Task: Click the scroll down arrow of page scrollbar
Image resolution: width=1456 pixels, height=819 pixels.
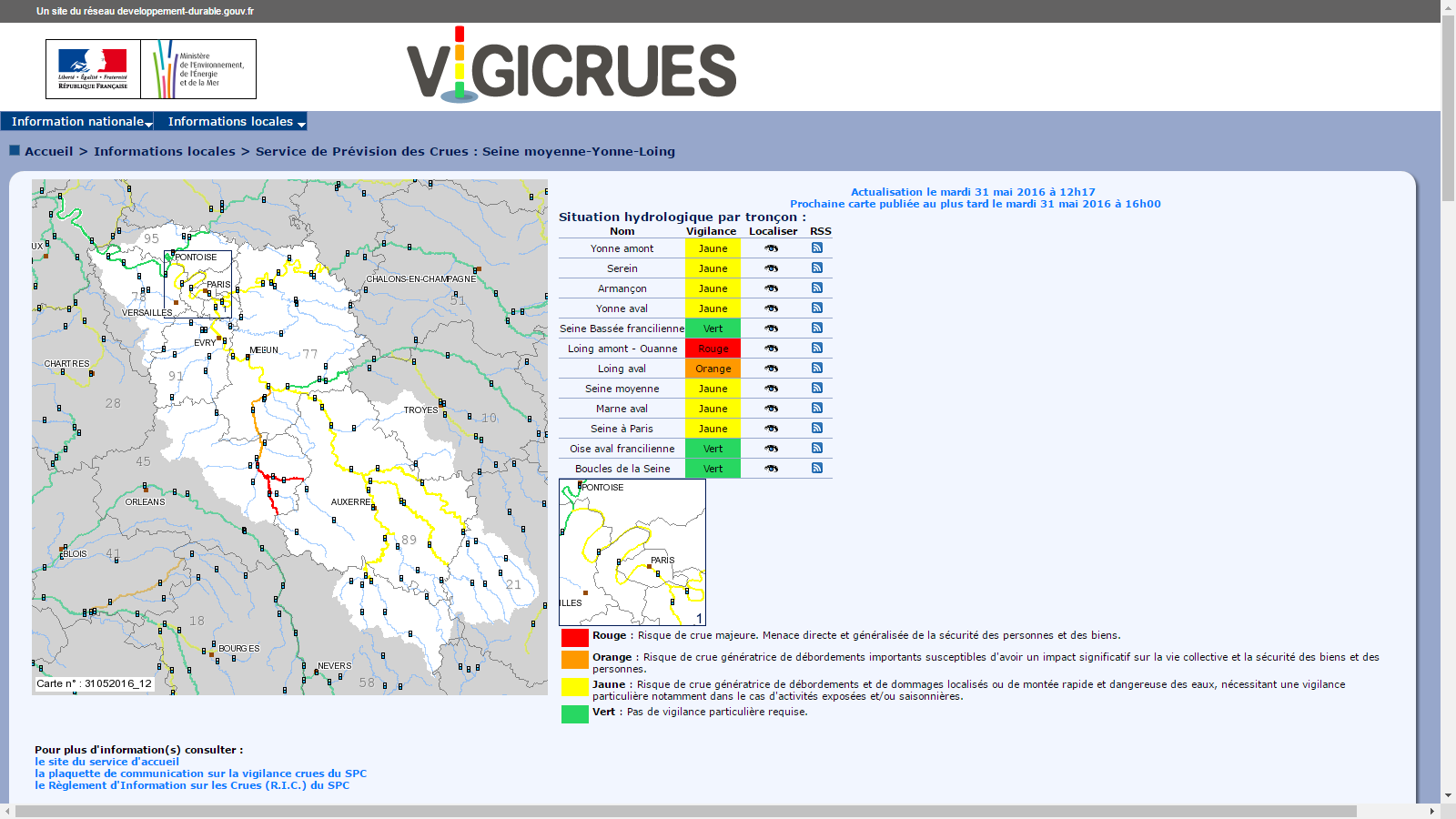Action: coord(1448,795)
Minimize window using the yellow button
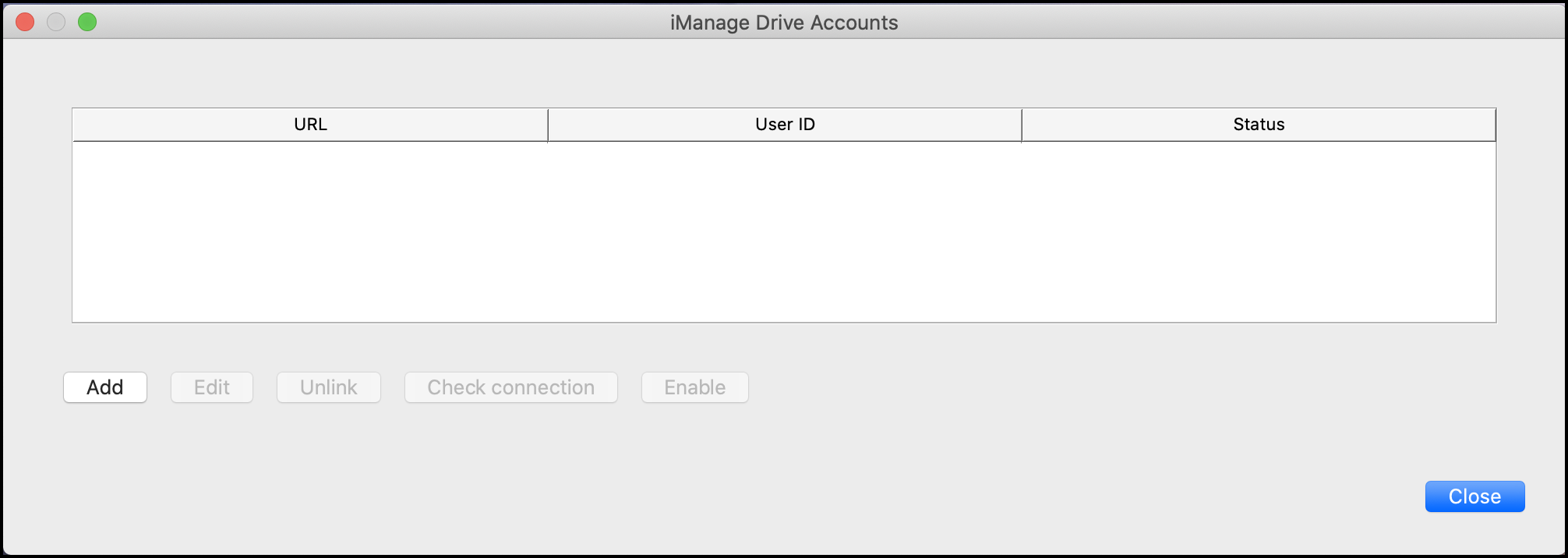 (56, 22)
------------------------------------------------------------
Format the lines of the records above as a JSON list of strings, one string per line, leaving out blank lines and the pictures.

• SOLUTION BELOW:
[
  "Task: Click the scroll down arrow of page scrollbar",
  "Image resolution: width=1456 pixels, height=819 pixels.",
  "Action: coord(1448,795)",
  "Minimize window using the yellow button",
  " (56, 22)"
]